Wat je doet:
1 - Schrijf uit het interview letterlijk het stuk over dat begint bij "De UU wilde" en doorloopt tot en met "u tegenop keek?".
2 - Leg in één tot drie zinnen uit waarom de geïnterviewde volgens het interview niet is gestopt in de moeilijke beginjaren van de afdeling Humane Genetica.
3 - Zet het interview met de rector magnificus voort vanaf het punt waar het ophoudt.

╭─ Bronfragment

De UU wilde een onderzoeksafdeling Humane Genetica opzetten. Ik kreeg de kans om samen met een hoogleraar, een analist en een secretaresse die hele afdeling from scratch op te bouwen. We hadden geen eigen ruimte, geen mensen, geen geld. Het heeft drie jaar geduurd voordat ik mijn eerste subsidie binnenhaalde. Ik heb vaak gedacht: ik stop ermee. Collins had me al gewaarschuwd: “Je moet jezelf de tijd geven. Pas na vijf jaar mag je achteromkijken en jezelf afvragen of het een goede beslissing is geweest.” Als hij dat niet tegen me gezegd had, was ik misschien wel gestopt. Nu kijk ik er met heel veel trots op terug.'
Heeft u als student een vrouwelijk rolmodel gehad waar u tegenop keek?
‘De vrouwen uit mijn familie zijn mijn voorbeeld. Ik was in mijn familie misschien de eerste die ging studeren, maar ik kom wel uit een familie waar vrouwen werken. Mijn moeder werkte in het makelaarskantoor, mijn oma en overgrootmoeder hadden een eigen winkel en mijn tante was eigenaresse van een benzinepomp. Voor mij is het dus altijd heel normaal geweest dat je als vrouw werkt, dat heeft ervoor gezorgd dat ik me, in ieder geval in mijn vrouw-zijn, nooit bijzonder heb gevoeld’
U bent nu twee jaar rector magnificus, hoe vindt u uw baan?
‘Ik vind mijn werk heel leuk. Ik geniet ervan om zo veel facetten van de universiteit mee te krijgen. Maar, het is ook een heel druk. Daar komt bij dat ik in m’n eentje ben, mijn partner is vijf jaar geleden overleden. Ik moet het dus ook echt alleen doen; als ik thuiskom is er niemand die het eten op tafel heeft staan en vraagt hoe mijn dag was. Dat is lastig, maar ik heb inmiddels ook een ander leven opgebouwd. Er is een leven voor, en een leven na. Eigenlijk geldt dat ook voor corona. Voor de pandemie was ik bijna geen avond thuis. De afgelopen anderhalf jaar was het ineens veel rustiger en dat was op een bepaalde manier ook fijn. Tuurlijk vind ik het goed dat er steeds meer activiteiten kunnen plaatsvinden, maar ik ben wel strenger geworden op mijn agenda. Er is meer dan werk.’
Als u een tip mocht geven aan de studenten van nu, wat zou dat dan zijn?

╰─
╭─ Opgenomen regels

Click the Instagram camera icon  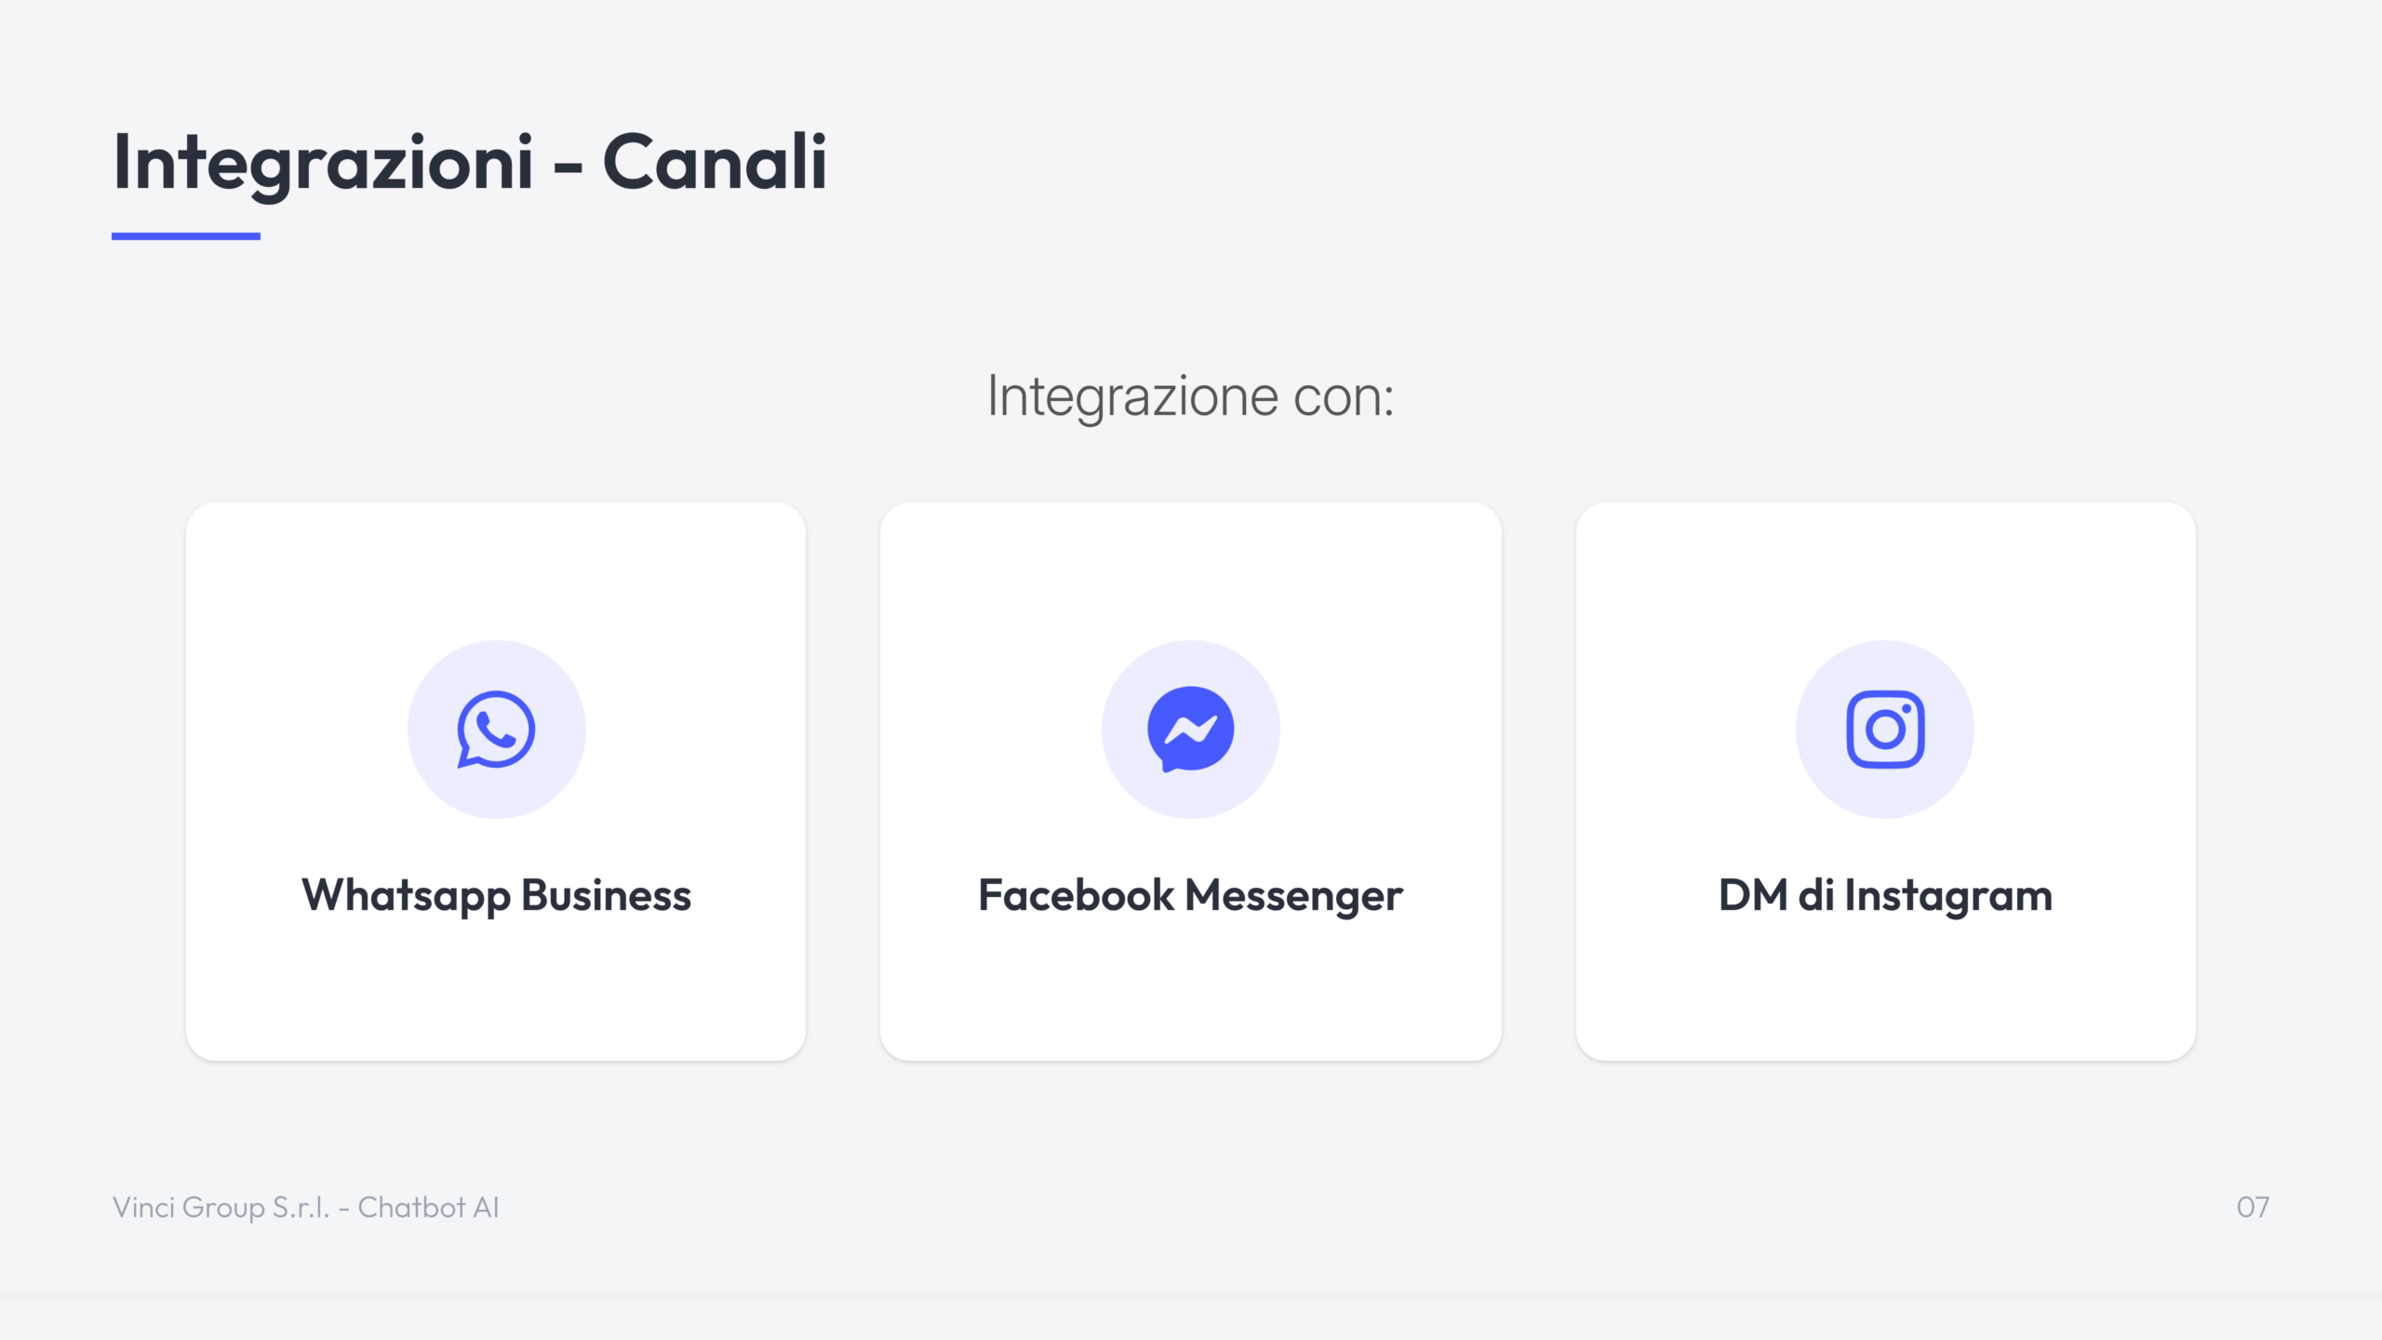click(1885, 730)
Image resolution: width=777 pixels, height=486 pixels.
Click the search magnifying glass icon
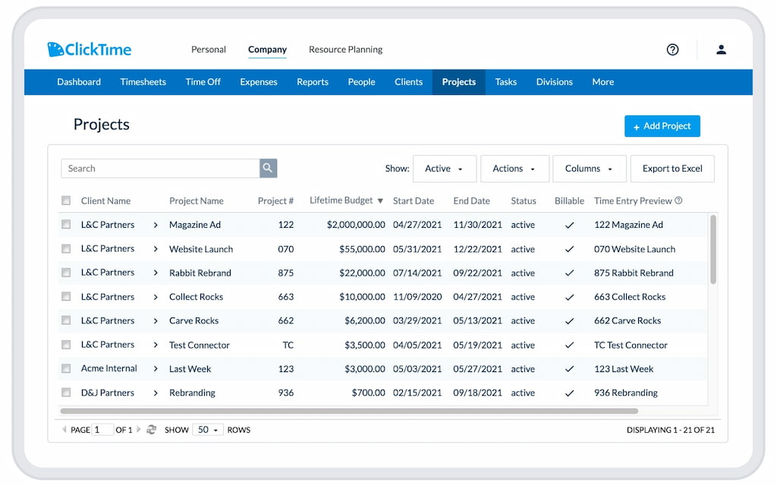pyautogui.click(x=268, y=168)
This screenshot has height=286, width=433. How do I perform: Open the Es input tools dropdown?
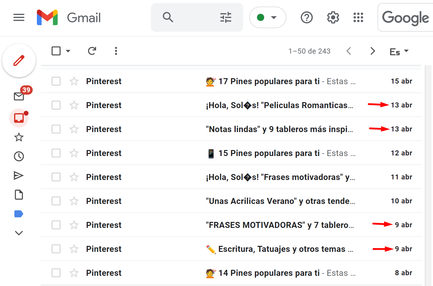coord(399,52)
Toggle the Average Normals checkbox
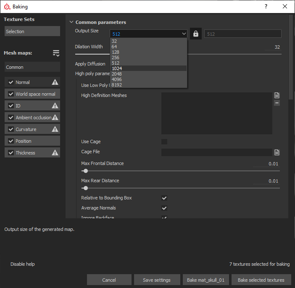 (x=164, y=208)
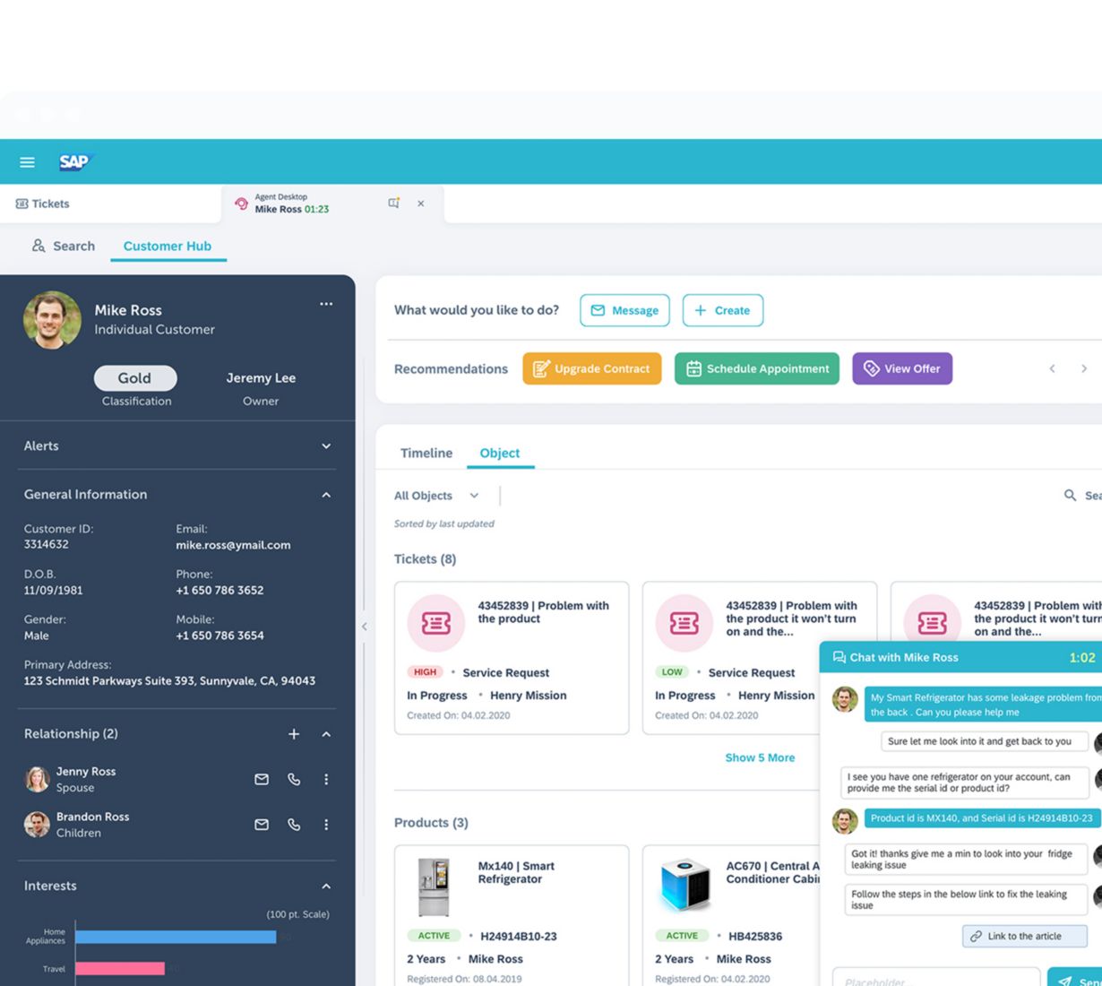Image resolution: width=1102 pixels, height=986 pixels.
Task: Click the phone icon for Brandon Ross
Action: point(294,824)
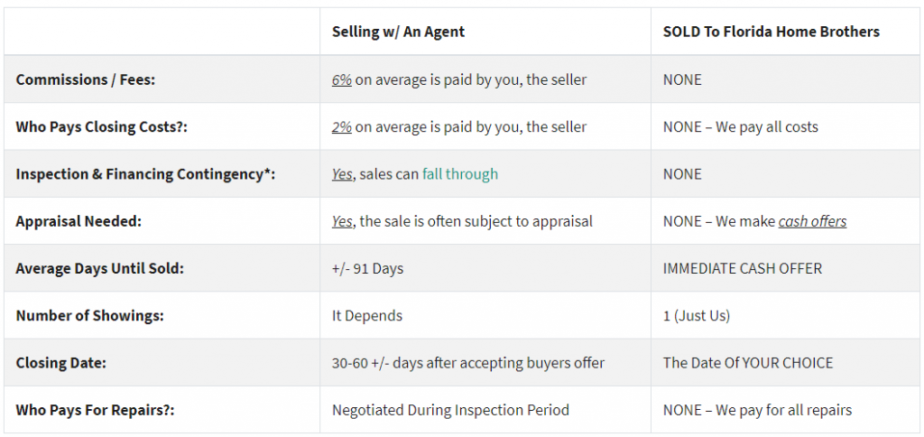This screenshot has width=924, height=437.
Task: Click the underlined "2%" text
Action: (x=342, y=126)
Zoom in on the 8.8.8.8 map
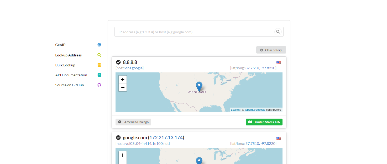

╰─

Antwoorden:
1 -
De UU wilde een onderzoeksafdeling Humane Genetica opzetten. Ik kreeg de kans om samen met een hoogleraar, een analist en een secretaresse die hele afdeling from scratch op te bouwen. We hadden geen eigen ruimte, geen mensen, geen geld. Het heeft drie jaar geduurd voordat ik mijn eerste subsidie binnenhaalde. Ik heb vaak gedacht: ik stop ermee. Collins had me al gewaarschuwd: “Je moet jezelf de tijd geven. Pas na vijf jaar mag je achteromkijken en jezelf afvragen of het een goede beslissing is geweest.” Als hij dat niet tegen me gezegd had, was ik misschien wel gestopt. Nu kijk ik er met heel veel trots op terug.'
Heeft u als student een vrouwelijk rolmodel gehad waar u tegenop keek?

2 - Collins had haar gewaarschuwd dat ze zichzelf de tijd moest geven en pas na vijf jaar mocht terugkijken om te beoordelen of het een goede beslissing was geweest. Als hij dat niet had gezegd, was ze misschien wel gestopt.

3 -
‘Focus niet teveel op een uitgestippelde toekomst. Het leven loopt toch altijd anders dan je verwacht. Ik merk dat studenten tegenwoordig wel heel veel met de toekomst bezig zijn en veel naast hun studie voor hun cv. Dat is natuurlijk goed, maar doe die extra activiteiten omdat je ze léuk vindt. Niet omdat je denkt dat je anders geen carrière kunt maken. Ik gun het studenten dat ze iets relaxter zijn.’
Cisca Wijmenga
Tjitske Nienke (Cisca) Wijmenga (1964) groeit op in het Friese Burgum. Ze gaat via de mavo naar het hbo en vervolgens naar de Rijksuniversiteit Groningen. Daar behaalt in 1988 haar master in Biochemie en Humane Genetica. In 1993 promoveert ze cum laude aan de Universiteit van Leiden. Na een postdoc aan het National Human Genome Research Institute (Bethesda, VS) gaat ze naar de Universiteit Utrecht waar ze na enkele jaren hoogleraar Humane Gentica wordt. In 2007 verruilt ze Utrecht voor Groningen en staat ze tien jaar aan het hoofd van de afdeling genetica van het Universitair Medisch Centrum Groningen. Ze wordt in 2012 benoemd tot lid van de Koninklijke Nederlandse Akademie van Wetenschappen en ontvangt in 2015 de Spinozapremie, de hoogste Nederlandse onderscheiding voor academici. Sinds 2019 is Wijmenga - de eerste vrouwelijke - Rector Magnificus van de RUG.